Eş zamanlı iletişimin ne zaman tercih edilmesi gerektiğini derinlemesine inceledikten sonra, şimdi teknik yönüyle daha detaylı bir bakış sunacağız. Mikroservis mimarisinde eş zamanlı iletişim için kullanılan temel yaklaşımlar olan REST, GraphQL ve gRPC’yi mercek altına alalım.

Eş Zamanlı İletişim için Mikroservis Mimarisinde Kullanılan Yaklaşımlar: REST, GraphQL ve gRPC

Servislerin birbiriyle verimli ve hızlı bir şekilde konuşabilmesi için kritik bir öneme sahiptir. Bu yaklaşımda genellikle belirli bir işlevi yerine getirmek üzere tasarlanmış, bağımsız çalışabilen küçük servislerdir. Ancak, bu servislerin kendi başlarına çok fazla bir anlamı yoktur; güçlerini, birbirleriyle ve dış dünya ile etkileşime girebildiklerinde gösterirler.

Bu etkileşim, çeşitli yaklaşım ve teknolojiler kullanarak gerçekleştirilebilir. Her bir yaklaşım, farklı avantajlar ve dezavantajlar sunar, bu yüzden ihtiyaca uygun olanı seçmek önemlidir. Bu bölümde, eş zamanlı iletişim için sıkça kullanılan üç popüler yaklaşımı kısaca ele alacağız: REST (Representational State Transfer), GraphQL ve gRPC (gRPC Remote Procedure Calls). Her bir yaklaşımın nasıl çalıştığı, hangi tür projeler için uygun olduğu ve avantajları ile dezavantajları üzerinde duracağız.

REST

REST (Representational State Transfer), web servisleri için bir mimari yaklaşımıdır.

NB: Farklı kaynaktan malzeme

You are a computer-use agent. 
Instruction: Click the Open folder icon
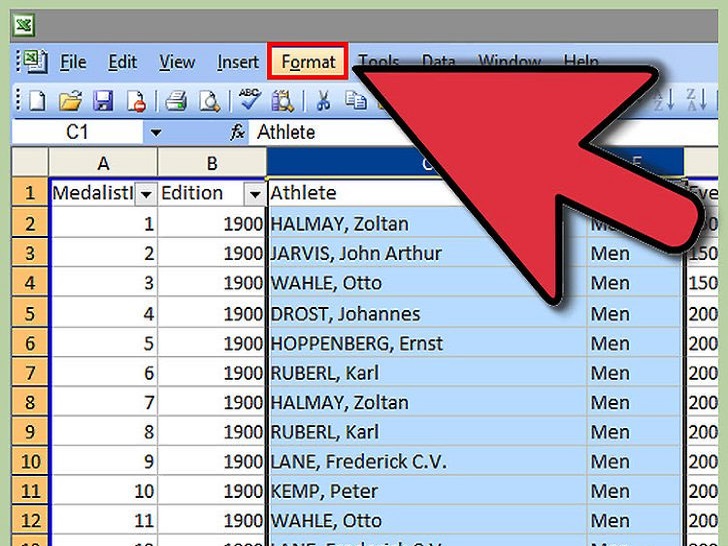pos(69,99)
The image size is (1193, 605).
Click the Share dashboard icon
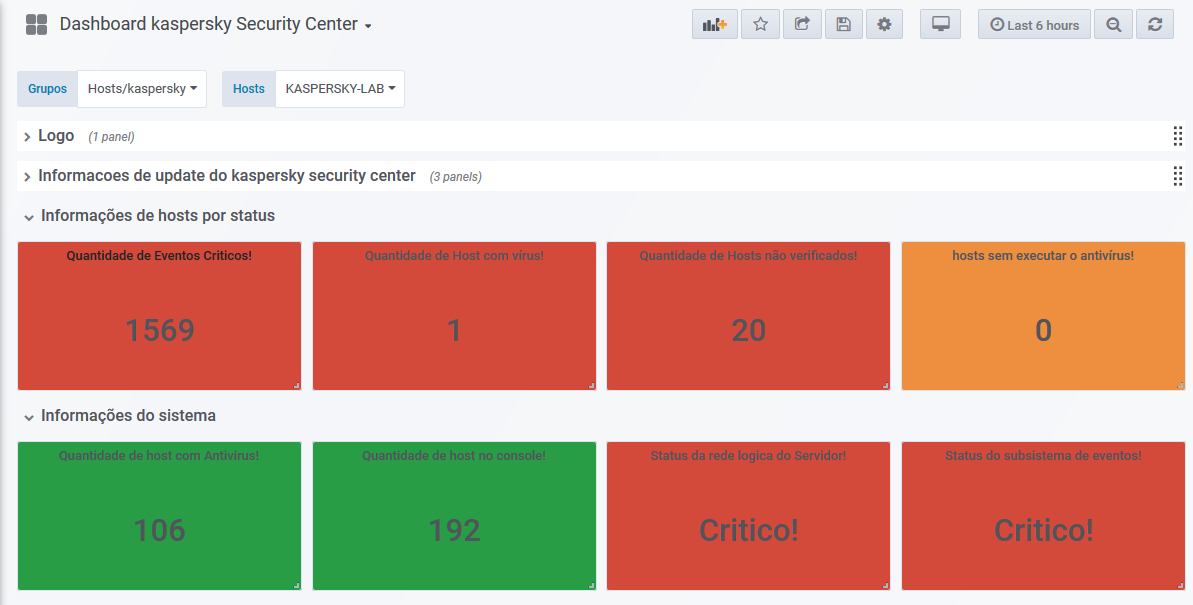802,25
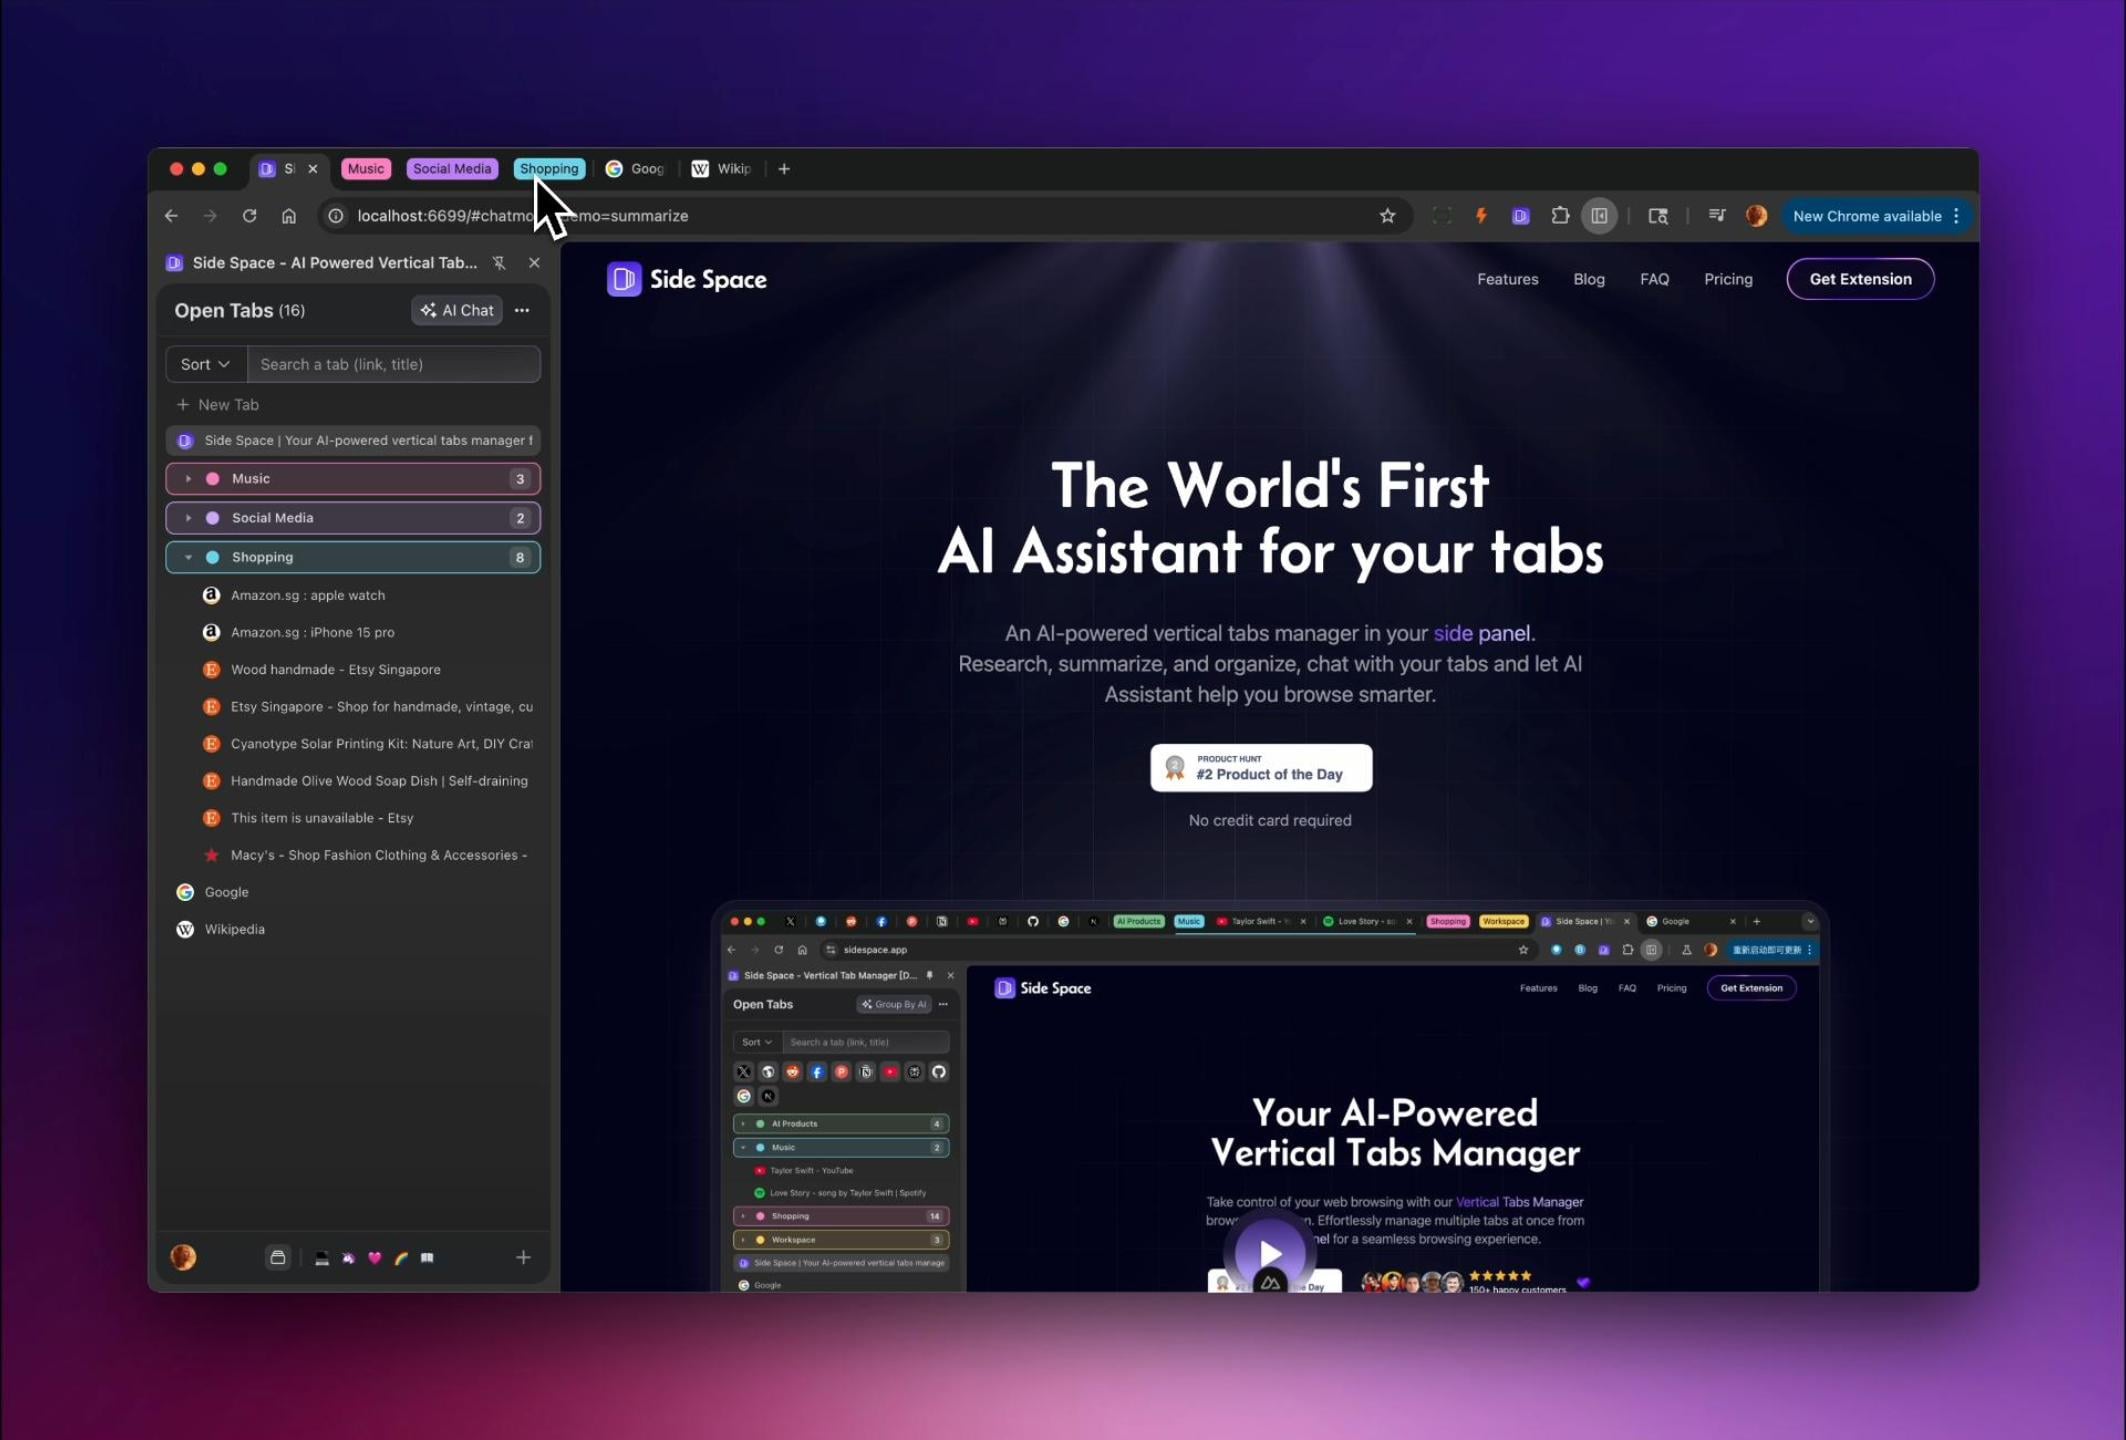The height and width of the screenshot is (1440, 2126).
Task: Click the Search a tab input field
Action: click(x=393, y=365)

Web kaynaklarının URL’ler aracılığıyla temsil edilmesine dayanır ve bu kaynaklara standart HTTP metodları (GET, POST, PUT, DELETE vb.) ile erişilir. Ayrıca, REST’in web dünyasında bu kadar popüler olmasının arkasında yatan sebepler sorusunun cevabı nedir?

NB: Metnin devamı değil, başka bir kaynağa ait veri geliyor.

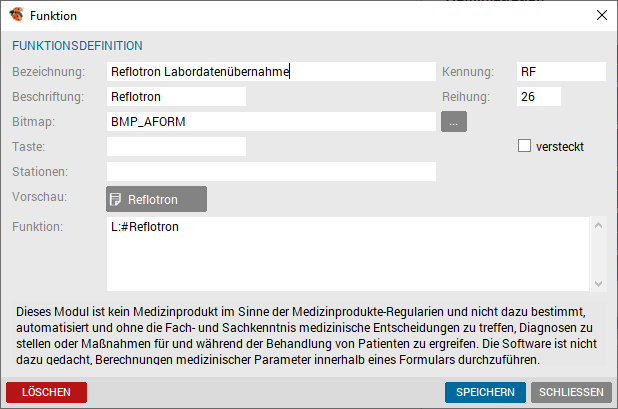Image resolution: width=618 pixels, height=409 pixels.
Task: Click the ladybug app icon in title bar
Action: point(17,15)
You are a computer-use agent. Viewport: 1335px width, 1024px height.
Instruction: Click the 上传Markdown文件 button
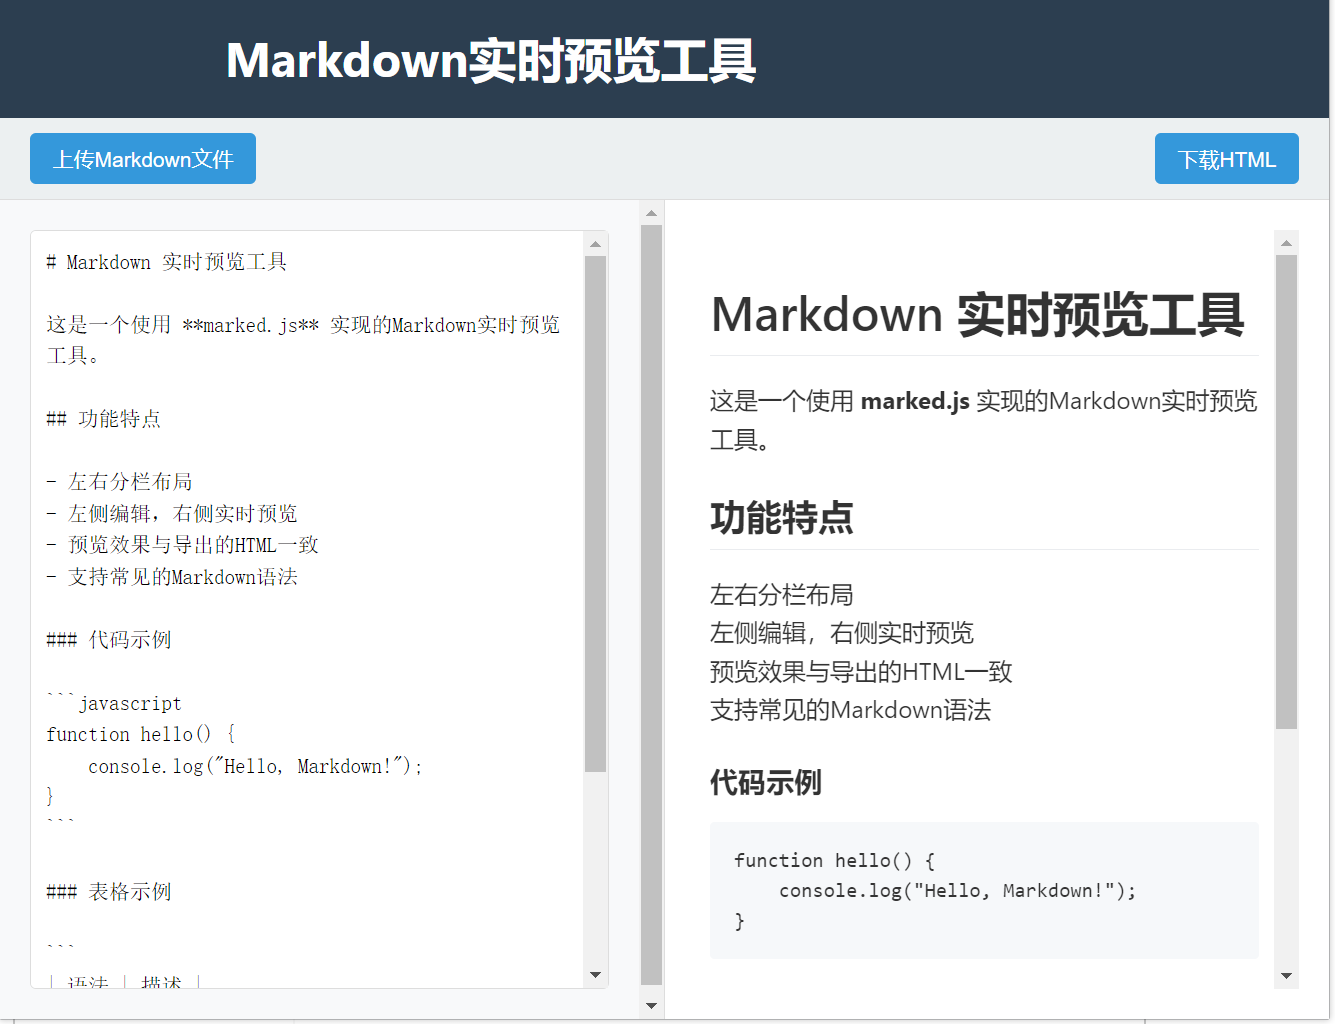(143, 159)
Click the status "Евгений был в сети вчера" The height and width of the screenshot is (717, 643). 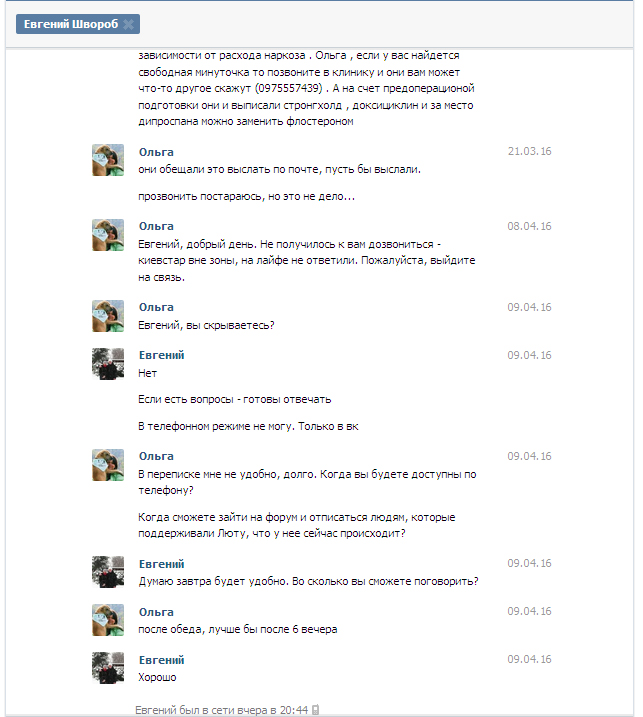tap(221, 710)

İşte REST’in sunduğu başlıca avantajlar:

  • Basit ve Anlaşılır: Standart HTTP metodları kullanarak, servislerin nasıl çalıştığını anlamak daha kolaydır.
  • Ölçeklenebilir: Durumsuz yapısı sayesinde, RESTful servisler kolayca ölçeklenebilir ve büyük sistemlere uyum sağlar.
  • Platform Bağımsız: REST, farklı teknolojilerle ve platformlarla kolaylıkla entegrasyon yapabilme avantajına sahiptir.
  • Durumsuz: Her istekte gerekli tüm bilgilerin gönderilmesi, bir isteğin diğer isteklerden bağımsız olmasını sağlar.
  • Önbellekleme: REST, HTTP’nin sunduğu önbellekleme mekanizmalarını kullanarak, sunucu yükünü azaltabilir ve cevap sürelerini hızlandırabilir.
  • Esneklik: REST, standartlaşmış HTTP yöntemleri kullanarak geniş cihaz ve istemci setleriyle esnek entegrasyonlar sağlar.
  • Test Edilebilirlik: Kolayca HTTP API kısmını tarayıcı, Postman plugin, ve curl gibi komutlarla test edilebilir.

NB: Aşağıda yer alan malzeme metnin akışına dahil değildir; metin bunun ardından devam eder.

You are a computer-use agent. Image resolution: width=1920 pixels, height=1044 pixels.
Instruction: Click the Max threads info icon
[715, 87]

REST’in avantajlarını kavradıktan sonra, hangi durumlarda bu yaklaşımın tercih edilmesi gerektiği sorusu akıllara gelmektedir. İşte REST’ı düşünmeniz için bazı kritik senaryolar:

  • Web tabanlı uygulamaların arkasında basit ve etkili bir API oluşturma ihtiyacı duyduğunuzda,
  • Büyük ve ölçeklenebilir sistemler geliştiriyor olmanız,
  • Farklı platformlar veya cihazlar arasında sorunsuz entegrasyon yapma ihtiyacınızın bulunması.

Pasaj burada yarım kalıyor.